O desgaste não é gratuito. A escolha de Marília como companheira de chapa mexeu com o PT, que esperava que a outra vaga fosse ocupada por alguém com perfil mais conservador, como Eduardo da Fonte. Humberto, que disputa votos no mesmo campo político da prima de João, se viu colocado de lado, e o partido considera a manobra uma falta de respeito e uma quebra de acordos não oficiais.
Aliados do PT afirmam que Humberto e Dudu estavam alinhados e discutiam a composição da chapa há semanas, mas foram surpreendidos com o fechamento oficial nos blogs antes de qualquer comunicação direta. A ausência deles no evento é, na prática, um recado: o PSB pode ter a pressa de fechar a chapa, mas não vai fechar os olhos para alianças ignoradas.
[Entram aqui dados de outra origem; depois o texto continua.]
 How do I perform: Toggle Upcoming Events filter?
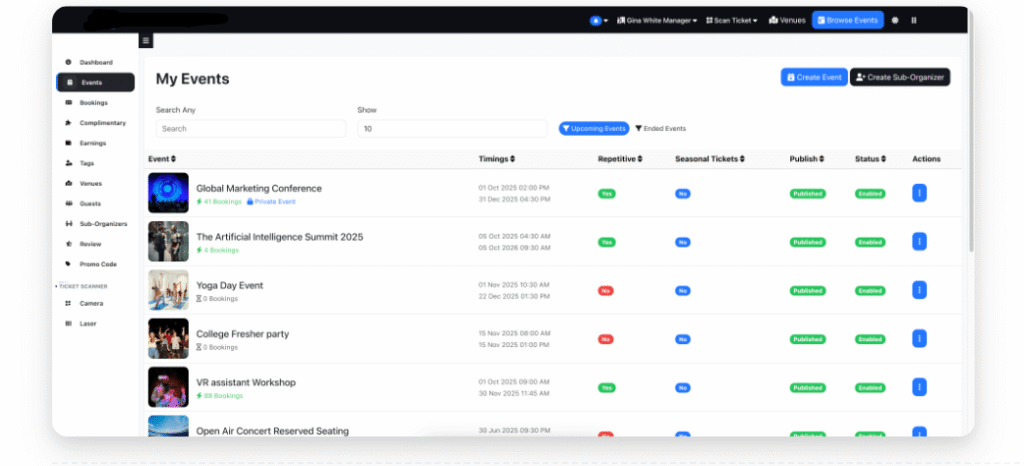point(594,128)
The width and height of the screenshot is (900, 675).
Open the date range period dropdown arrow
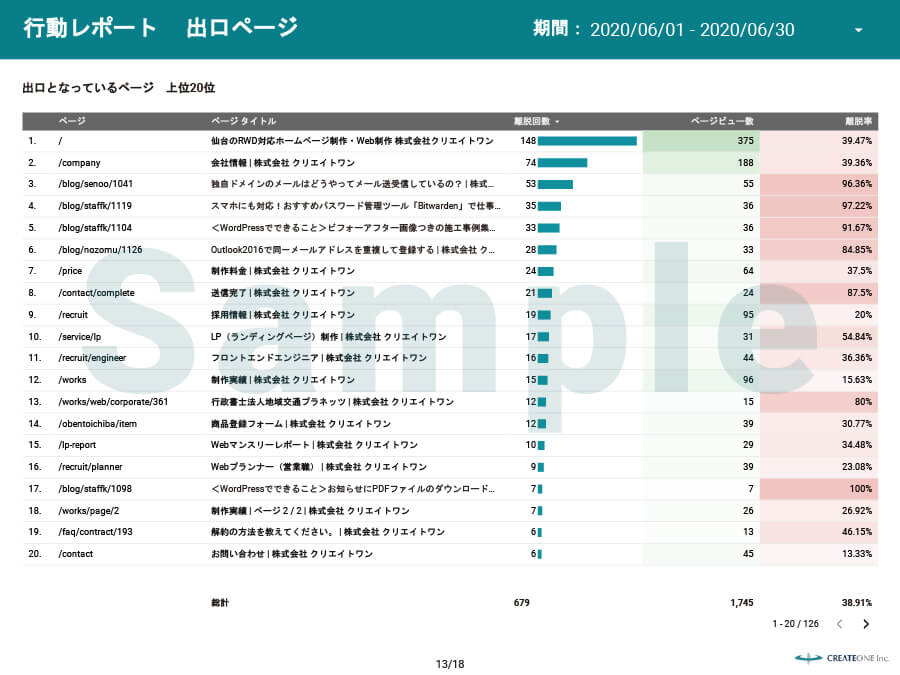pyautogui.click(x=858, y=30)
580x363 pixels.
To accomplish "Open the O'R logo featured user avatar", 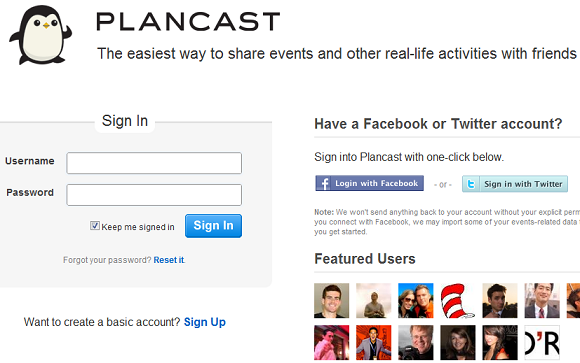I will click(542, 343).
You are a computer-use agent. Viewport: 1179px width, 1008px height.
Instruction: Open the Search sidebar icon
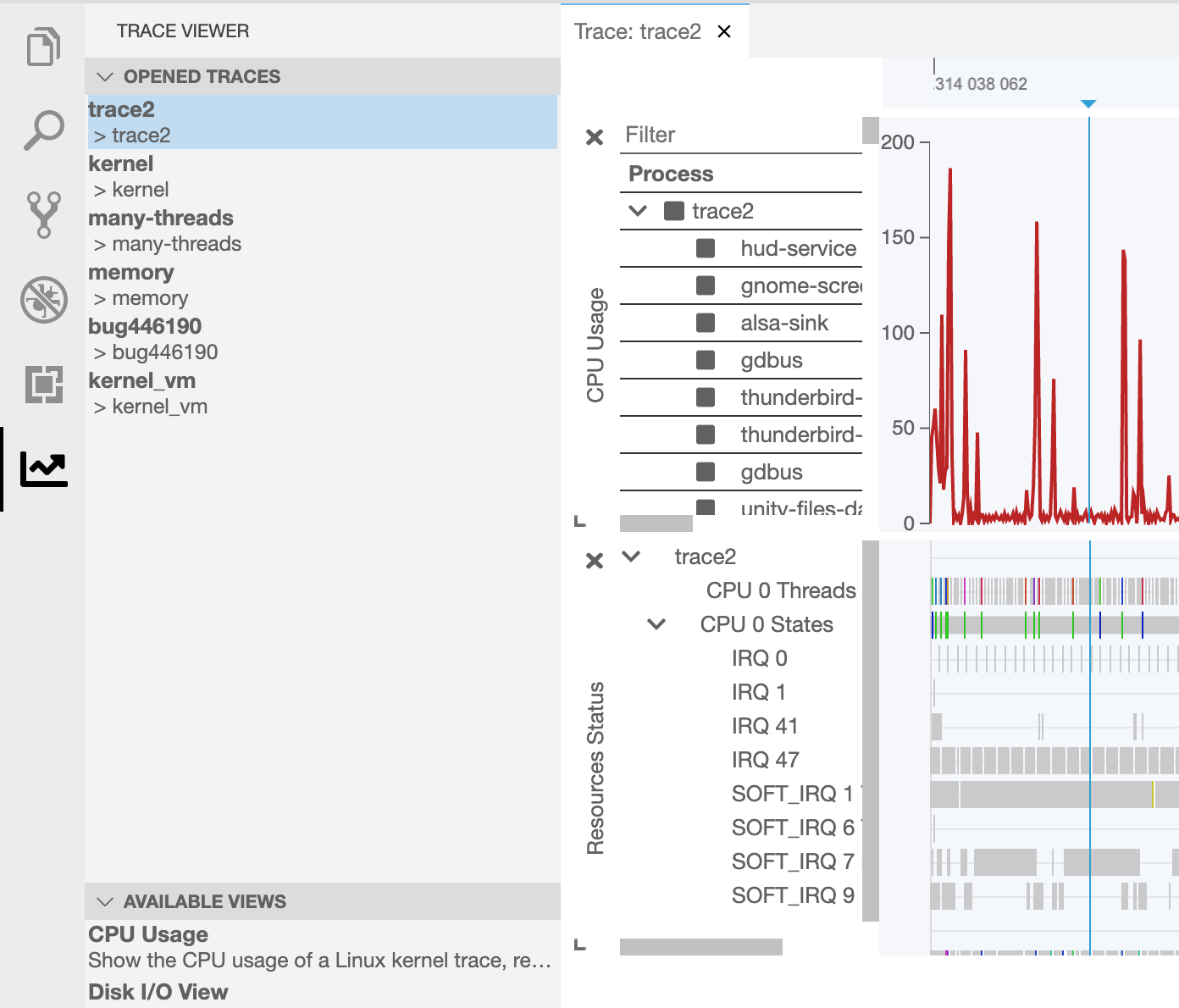(x=43, y=129)
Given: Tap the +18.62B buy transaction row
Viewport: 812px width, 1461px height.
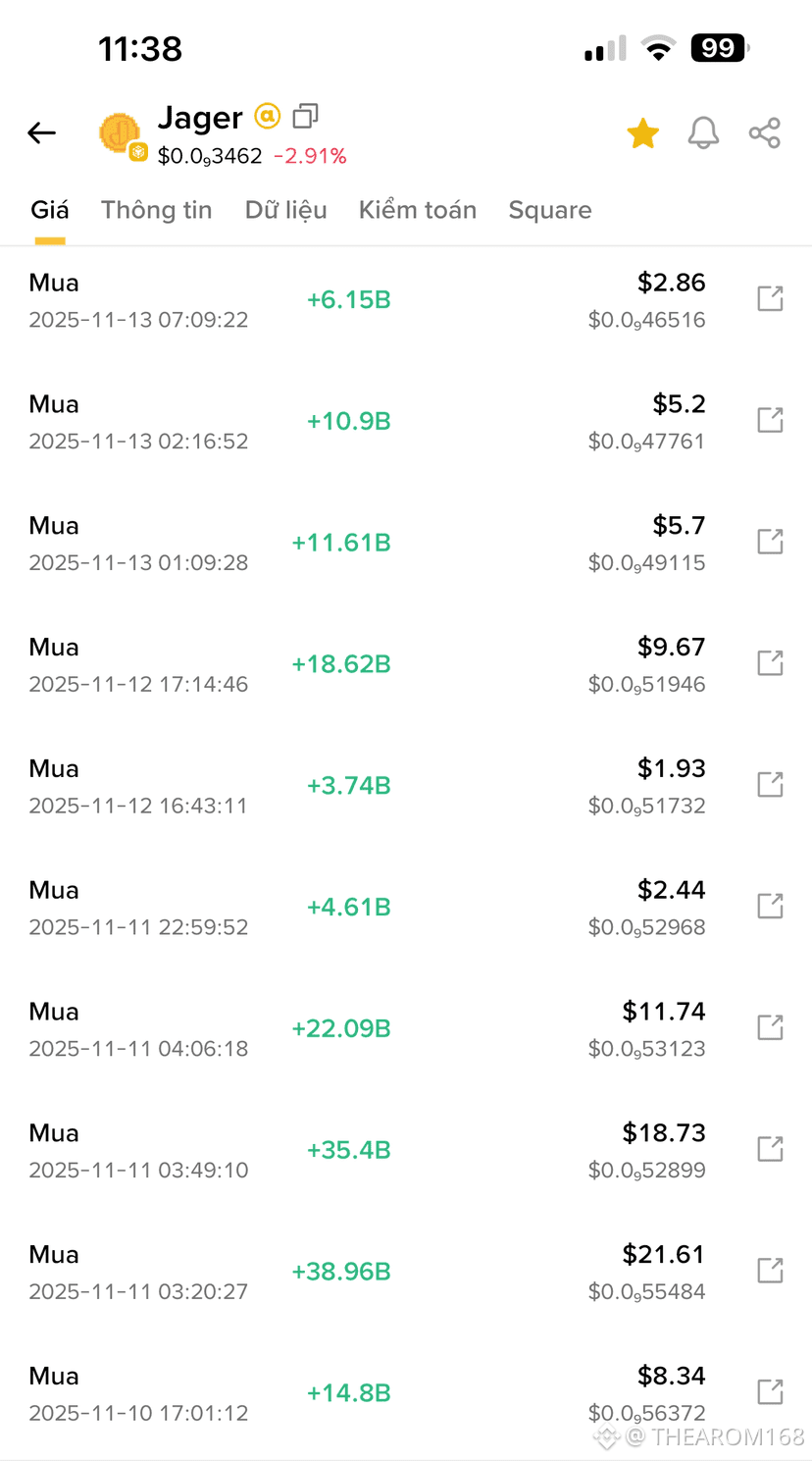Looking at the screenshot, I should 406,664.
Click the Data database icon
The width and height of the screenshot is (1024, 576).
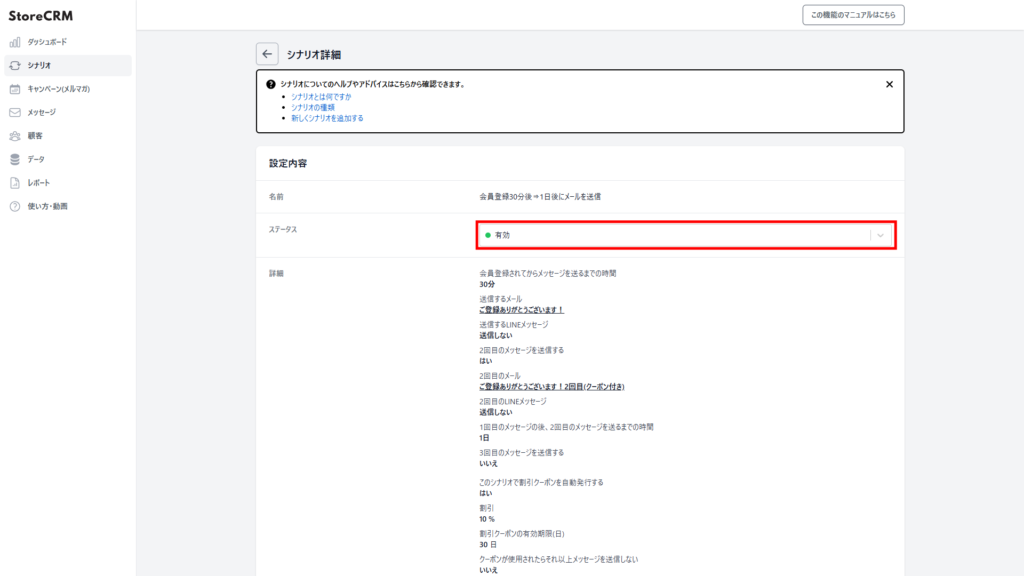tap(15, 159)
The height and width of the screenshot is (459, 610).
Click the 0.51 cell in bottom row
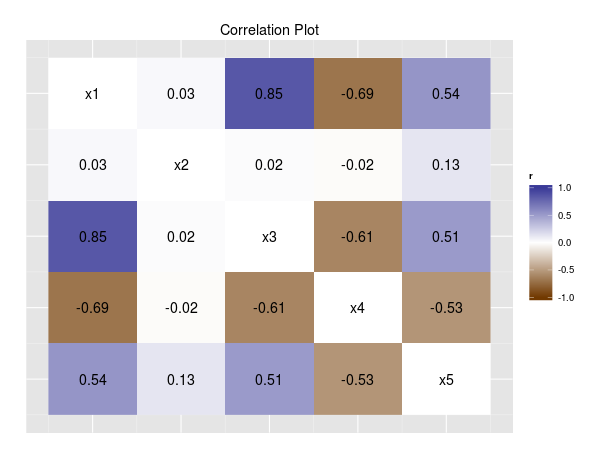pos(269,379)
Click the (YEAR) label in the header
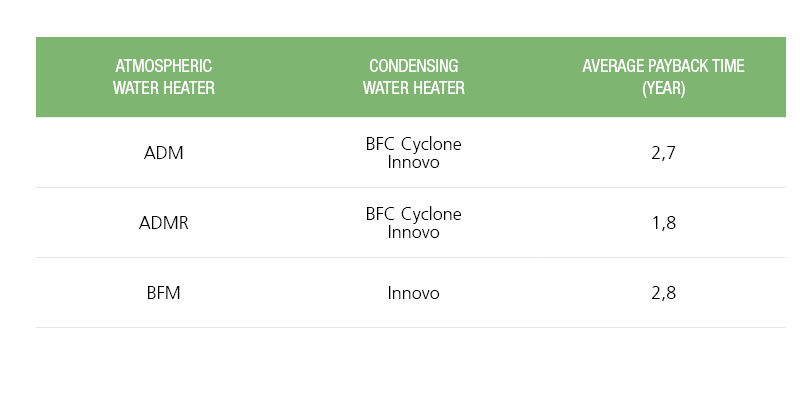The height and width of the screenshot is (400, 800). pos(663,87)
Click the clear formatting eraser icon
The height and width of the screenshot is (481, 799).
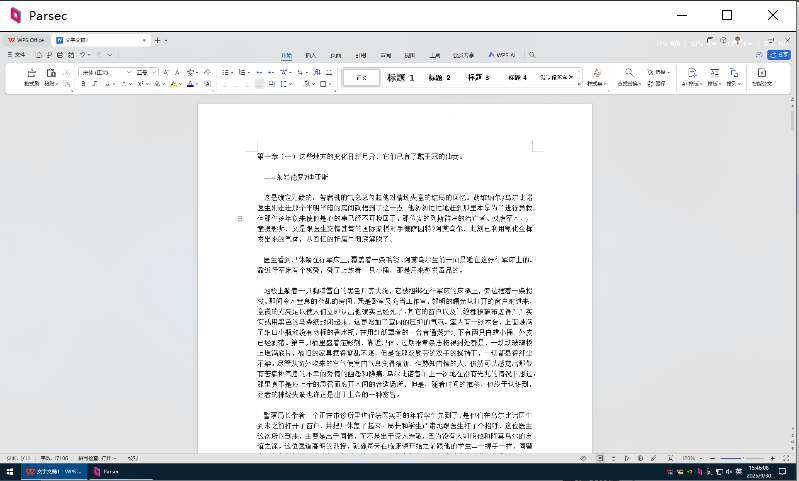click(x=206, y=73)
Do outro lado, a governadora Raquel Lyra (PSD) aproveita e mantém-se em Brasília, evitando o clima tenso no Recife. O episódio deixa claro que o PSB avançou sem negociar direito com aliados estratégicos e que, na política, ignorar parceiros tem consequências visíveis — mesmo que silenciosas.
O recado do PT é simples e direto: confiança não se constrói com surpresas, e quem desrespeita aliados vai sentir o efeito do silêncio político.